The simplicity of nVidia's shader units may be an obstacle. Supposedly, their shaders are only 1 or 2 dimensional while the ATI shaders are four dimensional. What this means is that they can crunch 4-dimensional vector math (I think?). The shaders are where the GPU crunching gets done, so maybe it is partially to do with the limitations of the nVidia shaders.

sorry but this is simply nonsense. It is actually an advantage, that nVidias shaders are scalar (1-dimensional) because it doesn't matter how many dimensions the data has. If you have 4-dimensional shader hardware but your data has only 3 dimension you have the remaining dimension unused -> you waste 25% of your processing power!

nVidia shaders are "unified" which helps with gaming, I guess, but I don't think it does much for crunching.

Unified shaders are an advantage too. On non-unified hardware only pixel shaders are used for GPGPU computing while the vertex shaders are sitting idle...

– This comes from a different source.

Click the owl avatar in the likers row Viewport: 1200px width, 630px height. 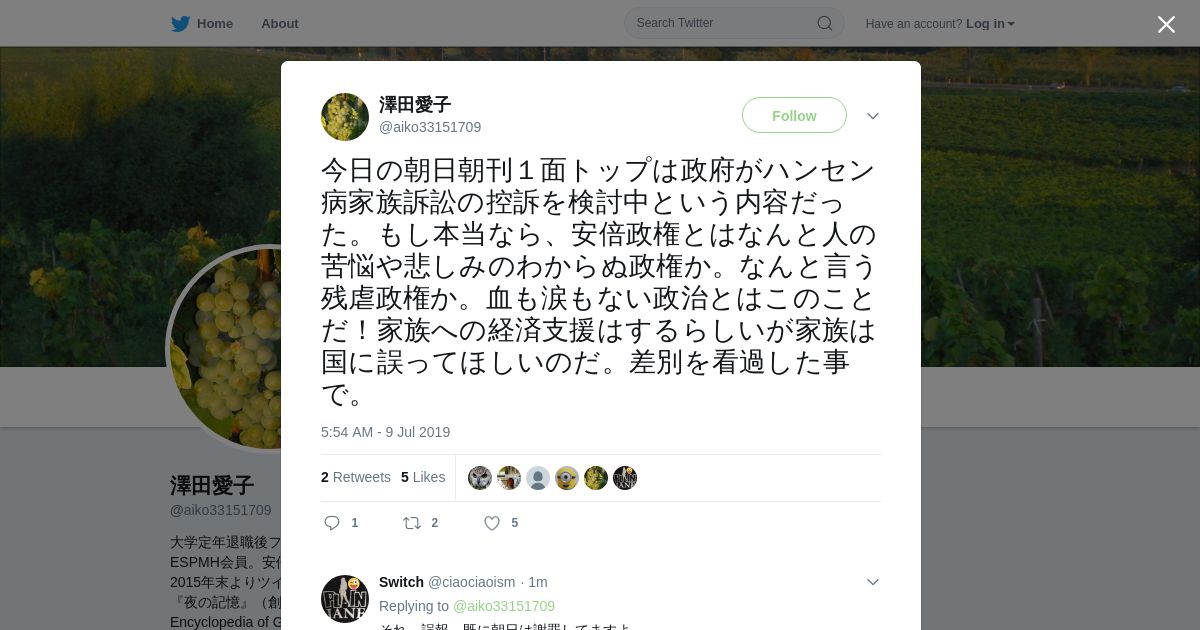tap(480, 478)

Maybe nVidia's hardware is inferior for crunching?

I really don't think so.

Folding At Home runs the code the direct way (ATI). FAH's main coder says it would take months to code FAH in CUDA... with no guarantee of success. Other CUDA developers have run into snags.

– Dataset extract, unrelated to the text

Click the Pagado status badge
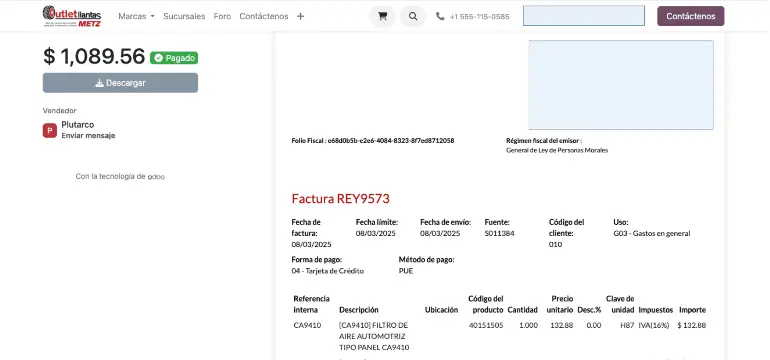The width and height of the screenshot is (770, 360). click(174, 58)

Folding At Home DOES NOT run the code the direct way (ATI). They use standard DX9 code like any DX9 game. FAH does not run on nVidia cards due to driver problems, e.g. the FAH shader programs are much much longer and more complex than any game. But the drivers are made and tested for games as they were the only application for 3D gfx cards until now. Unfortunately because of Vista and the quite new G80 architecture the nVidia driver team has a lot of other things to do than fix the driver for FAH. At least they are in contact with the FAH developers so maybe one day we'll see FAH on nVidia cards as well...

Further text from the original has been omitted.